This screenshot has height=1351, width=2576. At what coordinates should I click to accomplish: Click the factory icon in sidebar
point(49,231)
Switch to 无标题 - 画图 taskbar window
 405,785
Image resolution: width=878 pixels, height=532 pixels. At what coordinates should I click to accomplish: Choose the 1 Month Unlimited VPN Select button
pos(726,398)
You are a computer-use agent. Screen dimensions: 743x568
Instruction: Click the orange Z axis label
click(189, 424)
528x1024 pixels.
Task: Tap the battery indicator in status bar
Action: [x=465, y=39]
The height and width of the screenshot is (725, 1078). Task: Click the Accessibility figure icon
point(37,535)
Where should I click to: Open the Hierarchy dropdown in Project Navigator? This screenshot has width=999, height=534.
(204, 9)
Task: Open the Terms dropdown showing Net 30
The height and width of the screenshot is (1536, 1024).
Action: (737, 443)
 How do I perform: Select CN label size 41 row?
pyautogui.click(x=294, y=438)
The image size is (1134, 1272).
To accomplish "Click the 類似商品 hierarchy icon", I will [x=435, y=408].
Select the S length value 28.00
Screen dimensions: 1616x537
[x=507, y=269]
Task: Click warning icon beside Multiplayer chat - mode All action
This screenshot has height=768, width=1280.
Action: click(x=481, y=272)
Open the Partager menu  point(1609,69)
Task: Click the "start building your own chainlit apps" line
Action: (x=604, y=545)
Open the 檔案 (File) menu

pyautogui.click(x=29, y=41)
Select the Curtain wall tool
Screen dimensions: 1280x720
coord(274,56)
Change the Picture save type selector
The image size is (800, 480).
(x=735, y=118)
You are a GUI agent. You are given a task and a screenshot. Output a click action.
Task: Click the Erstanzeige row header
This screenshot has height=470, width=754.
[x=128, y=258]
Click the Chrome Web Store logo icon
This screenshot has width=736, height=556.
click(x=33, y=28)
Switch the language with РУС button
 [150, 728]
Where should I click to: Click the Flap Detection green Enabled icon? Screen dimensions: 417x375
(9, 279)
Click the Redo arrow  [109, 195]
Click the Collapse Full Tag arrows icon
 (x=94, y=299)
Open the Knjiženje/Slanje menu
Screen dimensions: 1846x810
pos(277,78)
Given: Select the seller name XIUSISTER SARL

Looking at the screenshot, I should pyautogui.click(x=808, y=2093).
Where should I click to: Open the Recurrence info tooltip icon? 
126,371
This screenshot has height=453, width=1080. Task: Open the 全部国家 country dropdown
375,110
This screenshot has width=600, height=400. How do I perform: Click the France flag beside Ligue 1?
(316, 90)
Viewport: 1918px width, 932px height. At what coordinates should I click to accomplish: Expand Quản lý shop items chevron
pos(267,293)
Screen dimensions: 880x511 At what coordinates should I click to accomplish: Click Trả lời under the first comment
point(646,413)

★ ★ ★ ★ ★

What goes in the answer is the run of lines from the one holding "Viewport: 1918px width, 932px" to the end of the entries, reproduced exactly and with nothing else.

Viewport: 1918px width, 932px height. At what coordinates should I click to accomplish: Expand Quản lý shop items chevron
pos(267,293)
Screen dimensions: 880x511 At what coordinates should I click to accomplish: Click Trả lời under the first comment
point(646,413)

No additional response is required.